Nannostomus mortenthaleri!


----------



## Nick16 (24 Jun 2009)

gratts said:
			
		

> Nannostomus mortenthaleri!


its a nice fish but the wild population is dwindling very very fast.


----------



## gratts (24 Jun 2009)

Nick16 said:
			
		

> gratts said:
> 
> 
> 
> ...



They're not impossible to breed. Captive bred sources are available.


----------



## Nick16 (24 Jun 2009)

> When first imported it created quite a stir, and quickly became one of the most sought after species in the hobby, with exorbitant prices to match. Unfortunately this situation hasn't changed much to date, as so far no-one has had any success producing it commercially. In addition, the fish is apparently quite rare in its native waters and is collected from only a few remote locations. Hopefully, strong captive populations can be established in the future as, not only is it arguably the most attractive pencilfish yet seen, but surely wild stocks will begin to dwindle if they continue to be exploited for the trade.


----------



## gratts (24 Jun 2009)

Not sure when that was written, but they have been bred in captivity and have been bred commercially.
Though lets just say they're a tad more expensive..


----------



## mattyc (25 Jun 2009)

i wouldnt keep a fish if it is endangered, i do like the look of the pencil fish. is there any other reccomendations?
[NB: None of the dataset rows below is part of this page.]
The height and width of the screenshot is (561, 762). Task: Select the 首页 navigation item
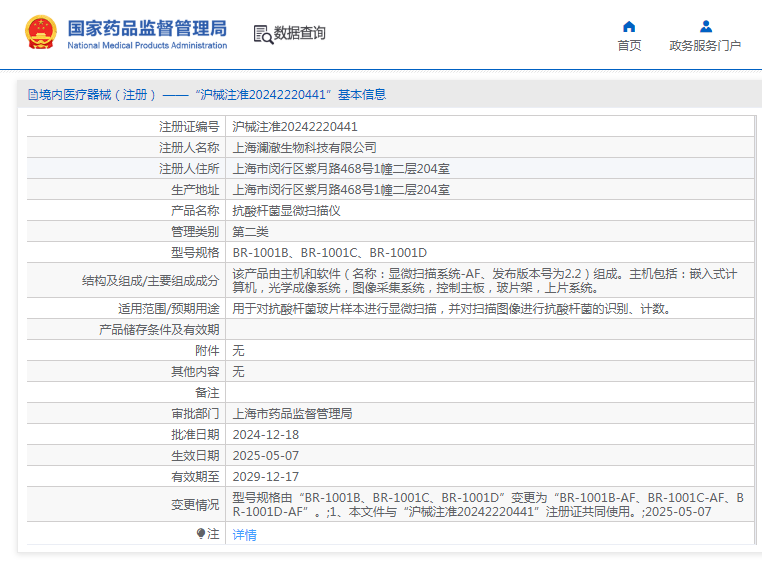629,46
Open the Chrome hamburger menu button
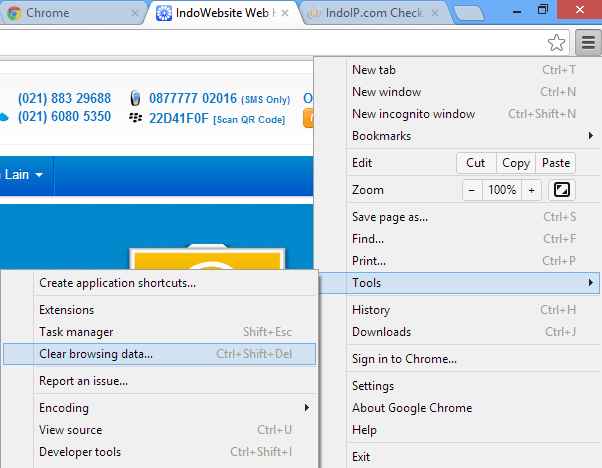This screenshot has width=602, height=468. (x=587, y=42)
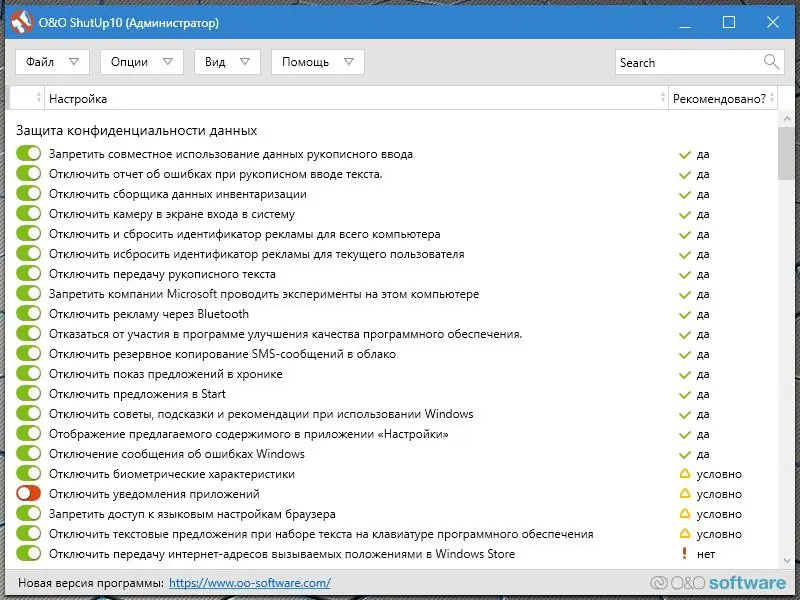Open the Вид menu

coord(227,62)
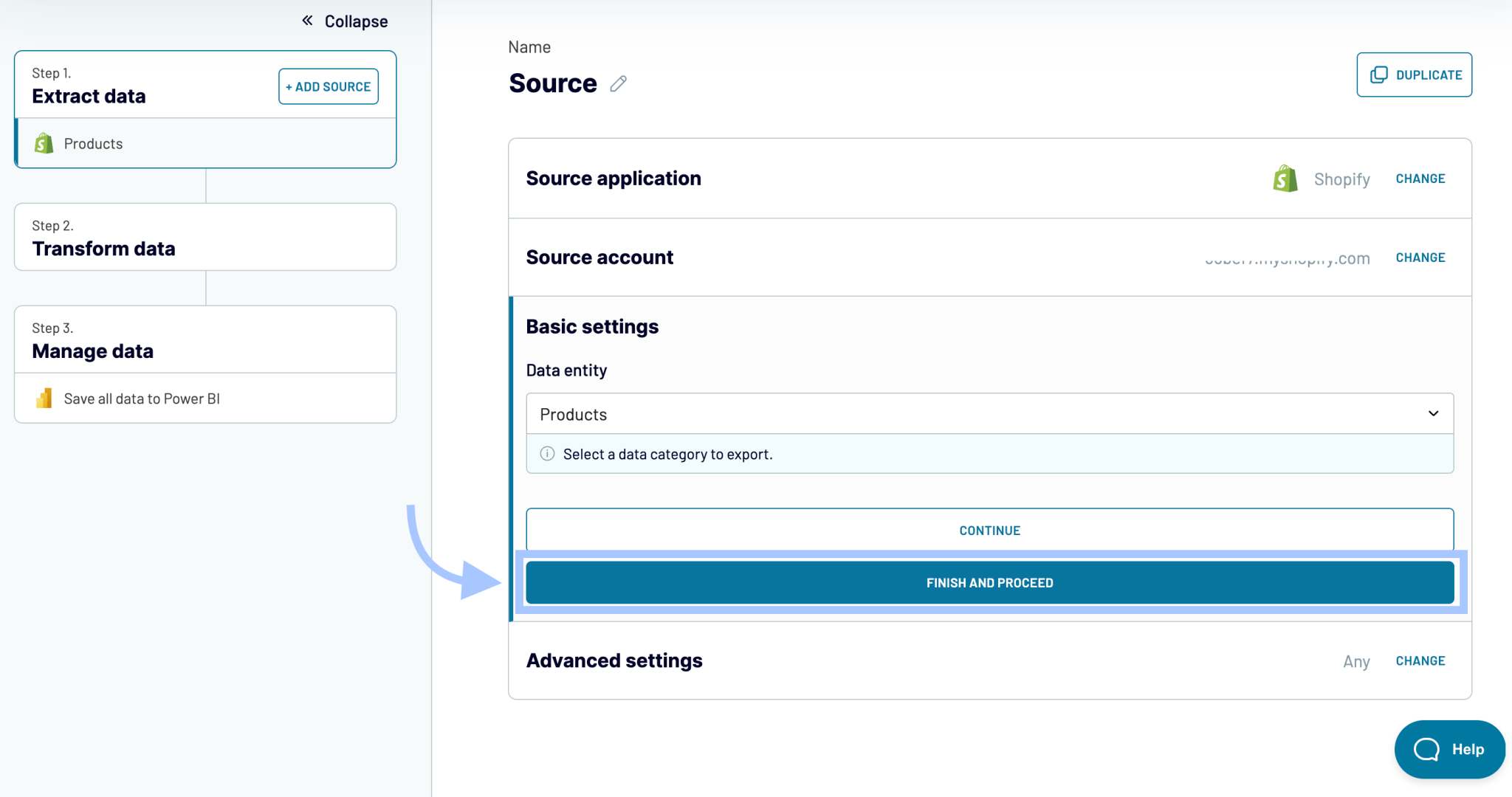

Thanks for the replys so far.

i ordered my plants today so the tank should be done this weekend


----------



## lljdma06 (6 Jul 2009)

A member of the Boraras genus?  They are small, and I doubt they could harm dwarf cockatoo fry, especially with the care they receive, and they are nimble enough to escape the guarding parents.  Yet not endangered, at least to my knowledge.  They are readily available, at least in my neck of the woods.  Some species include.  There are others, but I like these best.

Boraras briggittae
Boraras merah
Boraras urophthalmoides

Boraras briggittae is especially colorful.  All are fun to keep.  Unless you wanted to stay within the region of the cockatoos.


----------



## Themuleous (8 Jul 2009)

Can I add a huge plug for the cherry barb?  Ok a bit boring/bog standard, but Ive got 40 in my 4ft and they shoal like no other fish Ive had now they are settled.  That might be due to the size of the tank or other factors but they shoal better than the forktail rainbows and silver tip tetras I've had in the tank.  And the colours are amazing once they get going.

Cheap too! 

Sam


----------



## lljdma06 (8 Jul 2009)

Yes, you may!  In fact, I myself have 36 home-raised cherry barbs.  They do school.


----------



## Themuleous (8 Jul 2009)

lljdma06 said:
			
		

> Yes, you may!  In fact, I myself have 36 home-raised cherry barbs.  They do school.



The reds you achieved are half the reason I got mine 

Sam


----------



## lljdma06 (9 Jul 2009)

That's sweet.  Thanks.


----------